(Stored data)
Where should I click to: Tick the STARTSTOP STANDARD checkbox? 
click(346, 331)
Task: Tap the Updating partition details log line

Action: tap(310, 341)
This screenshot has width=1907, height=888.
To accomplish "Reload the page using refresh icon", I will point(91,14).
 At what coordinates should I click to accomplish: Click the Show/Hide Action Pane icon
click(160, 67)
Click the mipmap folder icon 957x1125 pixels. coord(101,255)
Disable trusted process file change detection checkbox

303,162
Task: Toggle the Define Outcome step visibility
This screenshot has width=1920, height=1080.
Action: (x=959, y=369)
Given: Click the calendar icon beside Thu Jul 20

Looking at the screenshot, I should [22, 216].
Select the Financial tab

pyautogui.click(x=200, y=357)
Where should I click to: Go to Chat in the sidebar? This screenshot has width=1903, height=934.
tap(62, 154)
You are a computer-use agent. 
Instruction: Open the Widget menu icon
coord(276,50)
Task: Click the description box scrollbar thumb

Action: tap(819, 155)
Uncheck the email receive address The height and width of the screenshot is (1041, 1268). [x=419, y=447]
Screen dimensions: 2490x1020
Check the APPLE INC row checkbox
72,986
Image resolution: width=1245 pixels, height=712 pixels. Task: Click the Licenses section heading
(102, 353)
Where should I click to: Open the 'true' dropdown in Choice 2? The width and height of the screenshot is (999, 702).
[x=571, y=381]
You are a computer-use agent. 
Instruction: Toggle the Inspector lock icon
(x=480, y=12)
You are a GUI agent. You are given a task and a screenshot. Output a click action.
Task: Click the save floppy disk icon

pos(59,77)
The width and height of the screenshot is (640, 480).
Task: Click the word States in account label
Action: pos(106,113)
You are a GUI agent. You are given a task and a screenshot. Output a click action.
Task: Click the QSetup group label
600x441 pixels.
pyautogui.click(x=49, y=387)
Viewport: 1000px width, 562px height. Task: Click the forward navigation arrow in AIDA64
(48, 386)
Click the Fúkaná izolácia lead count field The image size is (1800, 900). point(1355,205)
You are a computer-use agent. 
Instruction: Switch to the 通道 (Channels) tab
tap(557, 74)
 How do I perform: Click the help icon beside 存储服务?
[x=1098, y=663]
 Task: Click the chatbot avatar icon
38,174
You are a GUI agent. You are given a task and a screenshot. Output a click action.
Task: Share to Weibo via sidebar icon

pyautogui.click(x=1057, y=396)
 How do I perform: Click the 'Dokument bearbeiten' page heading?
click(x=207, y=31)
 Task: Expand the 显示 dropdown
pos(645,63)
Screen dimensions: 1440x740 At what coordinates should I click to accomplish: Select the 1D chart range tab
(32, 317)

» **Task goal**
Please set down all of the records exactly.

» **Task output**
Where should I click to: Tick the STARTSTOP STANDARD checkbox? 
click(346, 331)
Task: Tap the Updating partition details log line

Action: tap(310, 341)
This screenshot has width=1907, height=888.
To accomplish "Reload the page using refresh icon", I will point(91,14).
 At what coordinates should I click to accomplish: Click the Show/Hide Action Pane icon
click(160, 67)
Click the mipmap folder icon 957x1125 pixels. coord(101,255)
Disable trusted process file change detection checkbox

303,162
Task: Toggle the Define Outcome step visibility
This screenshot has width=1920, height=1080.
Action: (x=959, y=369)
Given: Click the calendar icon beside Thu Jul 20

Looking at the screenshot, I should [22, 216].
Select the Financial tab

pyautogui.click(x=200, y=357)
Where should I click to: Go to Chat in the sidebar? This screenshot has width=1903, height=934.
tap(62, 154)
You are a computer-use agent. 
Instruction: Open the Widget menu icon
coord(276,50)
Task: Click the description box scrollbar thumb

Action: tap(819, 155)
Uncheck the email receive address The height and width of the screenshot is (1041, 1268). [x=419, y=447]
Screen dimensions: 2490x1020
Check the APPLE INC row checkbox
72,986
Image resolution: width=1245 pixels, height=712 pixels. Task: Click the Licenses section heading
(102, 353)
Where should I click to: Open the 'true' dropdown in Choice 2? The width and height of the screenshot is (999, 702).
[x=571, y=381]
You are a computer-use agent. 
Instruction: Toggle the Inspector lock icon
(x=480, y=12)
You are a GUI agent. You are given a task and a screenshot. Output a click action.
Task: Click the save floppy disk icon

pos(59,77)
The width and height of the screenshot is (640, 480).
Task: Click the word States in account label
Action: pos(106,113)
You are a GUI agent. You are given a task and a screenshot. Output a click action.
Task: Click the QSetup group label
600x441 pixels.
pyautogui.click(x=49, y=387)
Viewport: 1000px width, 562px height. Task: Click the forward navigation arrow in AIDA64
(48, 386)
Click the Fúkaná izolácia lead count field The image size is (1800, 900). point(1355,205)
You are a computer-use agent. 
Instruction: Switch to the 通道 (Channels) tab
tap(557, 74)
 How do I perform: Click the help icon beside 存储服务?
[x=1098, y=663]
 Task: Click the chatbot avatar icon
38,174
You are a GUI agent. You are given a task and a screenshot. Output a click action.
Task: Share to Weibo via sidebar icon

pyautogui.click(x=1057, y=396)
 How do I perform: Click the 'Dokument bearbeiten' page heading?
click(x=207, y=31)
 Task: Expand the 显示 dropdown
pos(645,63)
Screen dimensions: 1440x740 At what coordinates should I click to accomplish: Select the 1D chart range tab
(32, 317)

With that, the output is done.